Problem statement - Copy all lines holding the word "computer" from the entries.

Source material -

╔══

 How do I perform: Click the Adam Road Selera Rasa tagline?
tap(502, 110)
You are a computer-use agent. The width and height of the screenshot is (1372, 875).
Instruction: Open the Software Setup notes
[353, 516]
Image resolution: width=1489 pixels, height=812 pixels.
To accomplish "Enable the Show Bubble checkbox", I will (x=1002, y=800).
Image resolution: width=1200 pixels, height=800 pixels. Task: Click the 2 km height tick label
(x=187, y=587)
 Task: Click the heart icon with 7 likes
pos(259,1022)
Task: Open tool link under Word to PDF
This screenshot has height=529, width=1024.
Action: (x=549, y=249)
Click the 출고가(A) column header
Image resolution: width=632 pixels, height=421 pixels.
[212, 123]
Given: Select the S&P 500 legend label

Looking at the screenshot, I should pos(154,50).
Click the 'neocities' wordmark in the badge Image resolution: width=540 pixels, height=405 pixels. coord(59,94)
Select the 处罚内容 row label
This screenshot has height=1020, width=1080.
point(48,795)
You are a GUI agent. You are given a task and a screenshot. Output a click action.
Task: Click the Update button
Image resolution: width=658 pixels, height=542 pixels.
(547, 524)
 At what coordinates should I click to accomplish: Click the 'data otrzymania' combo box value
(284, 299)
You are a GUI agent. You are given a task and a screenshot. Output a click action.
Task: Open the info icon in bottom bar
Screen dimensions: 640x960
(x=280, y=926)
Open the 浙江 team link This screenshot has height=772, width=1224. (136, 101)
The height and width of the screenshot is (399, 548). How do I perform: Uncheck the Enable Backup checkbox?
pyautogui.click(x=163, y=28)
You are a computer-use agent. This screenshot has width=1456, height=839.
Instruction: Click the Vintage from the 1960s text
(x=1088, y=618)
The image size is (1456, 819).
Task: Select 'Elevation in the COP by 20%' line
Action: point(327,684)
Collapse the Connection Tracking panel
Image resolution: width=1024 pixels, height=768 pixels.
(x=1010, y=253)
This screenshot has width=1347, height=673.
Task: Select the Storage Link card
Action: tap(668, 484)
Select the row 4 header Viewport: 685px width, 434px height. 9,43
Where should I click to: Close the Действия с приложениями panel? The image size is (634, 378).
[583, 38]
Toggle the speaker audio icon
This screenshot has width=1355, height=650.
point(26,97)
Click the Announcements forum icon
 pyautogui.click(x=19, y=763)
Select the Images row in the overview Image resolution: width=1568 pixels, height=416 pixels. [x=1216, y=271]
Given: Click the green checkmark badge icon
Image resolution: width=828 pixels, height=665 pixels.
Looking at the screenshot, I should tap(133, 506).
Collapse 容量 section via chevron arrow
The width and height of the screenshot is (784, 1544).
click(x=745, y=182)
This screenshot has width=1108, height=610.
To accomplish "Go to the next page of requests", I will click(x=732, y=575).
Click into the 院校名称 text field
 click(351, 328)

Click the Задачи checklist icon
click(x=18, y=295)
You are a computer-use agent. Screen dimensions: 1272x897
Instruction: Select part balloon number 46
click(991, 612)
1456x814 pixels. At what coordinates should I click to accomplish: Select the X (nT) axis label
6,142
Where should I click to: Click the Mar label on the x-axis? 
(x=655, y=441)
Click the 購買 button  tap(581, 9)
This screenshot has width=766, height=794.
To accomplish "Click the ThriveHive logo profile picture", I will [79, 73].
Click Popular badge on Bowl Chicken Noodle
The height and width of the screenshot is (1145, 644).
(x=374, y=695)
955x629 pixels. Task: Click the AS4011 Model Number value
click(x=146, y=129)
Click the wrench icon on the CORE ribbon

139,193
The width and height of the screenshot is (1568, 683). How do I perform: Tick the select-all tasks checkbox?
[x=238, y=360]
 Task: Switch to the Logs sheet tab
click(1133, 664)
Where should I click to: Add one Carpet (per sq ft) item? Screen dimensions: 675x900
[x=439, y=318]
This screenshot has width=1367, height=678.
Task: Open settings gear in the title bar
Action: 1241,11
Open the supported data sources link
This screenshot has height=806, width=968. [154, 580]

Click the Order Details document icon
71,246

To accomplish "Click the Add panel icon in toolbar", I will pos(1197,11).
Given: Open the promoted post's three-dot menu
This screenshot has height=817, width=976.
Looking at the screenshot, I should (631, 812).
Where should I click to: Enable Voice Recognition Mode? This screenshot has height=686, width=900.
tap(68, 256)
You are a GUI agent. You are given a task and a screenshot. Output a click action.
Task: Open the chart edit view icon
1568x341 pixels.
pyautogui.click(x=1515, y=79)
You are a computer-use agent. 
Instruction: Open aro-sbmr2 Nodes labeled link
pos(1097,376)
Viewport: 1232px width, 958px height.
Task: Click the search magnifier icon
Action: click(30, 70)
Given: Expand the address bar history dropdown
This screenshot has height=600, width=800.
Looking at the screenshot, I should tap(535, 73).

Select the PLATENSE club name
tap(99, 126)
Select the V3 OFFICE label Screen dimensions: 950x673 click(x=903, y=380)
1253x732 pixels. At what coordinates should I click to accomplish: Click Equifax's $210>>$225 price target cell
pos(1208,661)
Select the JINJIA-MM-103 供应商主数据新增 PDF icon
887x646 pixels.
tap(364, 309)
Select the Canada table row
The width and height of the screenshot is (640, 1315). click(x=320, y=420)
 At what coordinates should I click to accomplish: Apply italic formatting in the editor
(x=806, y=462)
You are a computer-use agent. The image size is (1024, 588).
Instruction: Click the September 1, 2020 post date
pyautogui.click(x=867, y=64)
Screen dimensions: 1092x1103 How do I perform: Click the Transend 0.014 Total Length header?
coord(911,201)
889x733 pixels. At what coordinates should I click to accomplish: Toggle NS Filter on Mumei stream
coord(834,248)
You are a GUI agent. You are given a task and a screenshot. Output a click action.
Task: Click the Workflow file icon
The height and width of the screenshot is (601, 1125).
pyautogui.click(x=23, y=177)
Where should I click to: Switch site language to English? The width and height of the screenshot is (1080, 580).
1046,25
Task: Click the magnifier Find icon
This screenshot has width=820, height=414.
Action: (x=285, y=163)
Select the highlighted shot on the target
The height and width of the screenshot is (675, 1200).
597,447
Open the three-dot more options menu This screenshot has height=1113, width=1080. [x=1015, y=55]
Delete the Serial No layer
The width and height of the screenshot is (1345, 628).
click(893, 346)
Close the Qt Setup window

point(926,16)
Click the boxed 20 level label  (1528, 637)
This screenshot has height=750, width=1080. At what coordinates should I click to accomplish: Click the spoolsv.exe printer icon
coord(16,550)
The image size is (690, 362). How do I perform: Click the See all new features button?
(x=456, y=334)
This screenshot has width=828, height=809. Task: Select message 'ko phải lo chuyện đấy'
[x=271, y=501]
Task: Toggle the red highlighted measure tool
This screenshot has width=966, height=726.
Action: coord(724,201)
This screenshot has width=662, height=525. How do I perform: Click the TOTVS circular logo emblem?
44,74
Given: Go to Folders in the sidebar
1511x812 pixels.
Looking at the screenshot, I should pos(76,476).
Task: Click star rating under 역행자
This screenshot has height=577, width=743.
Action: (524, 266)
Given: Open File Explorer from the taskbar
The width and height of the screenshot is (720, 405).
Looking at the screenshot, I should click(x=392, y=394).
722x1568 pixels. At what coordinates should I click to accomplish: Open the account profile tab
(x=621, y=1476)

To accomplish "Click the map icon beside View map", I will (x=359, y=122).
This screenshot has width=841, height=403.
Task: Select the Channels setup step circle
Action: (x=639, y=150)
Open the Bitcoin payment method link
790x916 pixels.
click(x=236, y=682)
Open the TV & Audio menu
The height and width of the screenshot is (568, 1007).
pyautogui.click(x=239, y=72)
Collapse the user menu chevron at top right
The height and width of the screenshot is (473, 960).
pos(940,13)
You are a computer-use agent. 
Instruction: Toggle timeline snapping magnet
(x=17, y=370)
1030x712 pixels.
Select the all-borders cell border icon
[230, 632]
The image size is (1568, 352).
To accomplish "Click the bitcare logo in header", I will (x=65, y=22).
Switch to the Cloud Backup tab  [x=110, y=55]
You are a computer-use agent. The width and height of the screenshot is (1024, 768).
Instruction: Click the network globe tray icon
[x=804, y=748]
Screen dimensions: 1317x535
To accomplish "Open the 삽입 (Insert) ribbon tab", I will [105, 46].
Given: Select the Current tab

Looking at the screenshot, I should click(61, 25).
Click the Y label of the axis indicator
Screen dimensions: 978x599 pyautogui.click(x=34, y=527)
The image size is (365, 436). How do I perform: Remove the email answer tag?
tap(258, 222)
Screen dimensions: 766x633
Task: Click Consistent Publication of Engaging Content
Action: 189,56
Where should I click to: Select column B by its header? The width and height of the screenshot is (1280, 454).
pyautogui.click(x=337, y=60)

╚══

Task result -
You are a computer-use agent. The width and height of the screenshot is (1372, 875).
You are a computer-use agent. This screenshot has width=1456, height=839.
You are a computer-use agent. Screen dimensions: 1272x897
You are a computer-use agent. 
You are a computer-use agent. The image size is (1024, 588).
You are a computer-use agent. 
You are a computer-use agent. The width and height of the screenshot is (1024, 768).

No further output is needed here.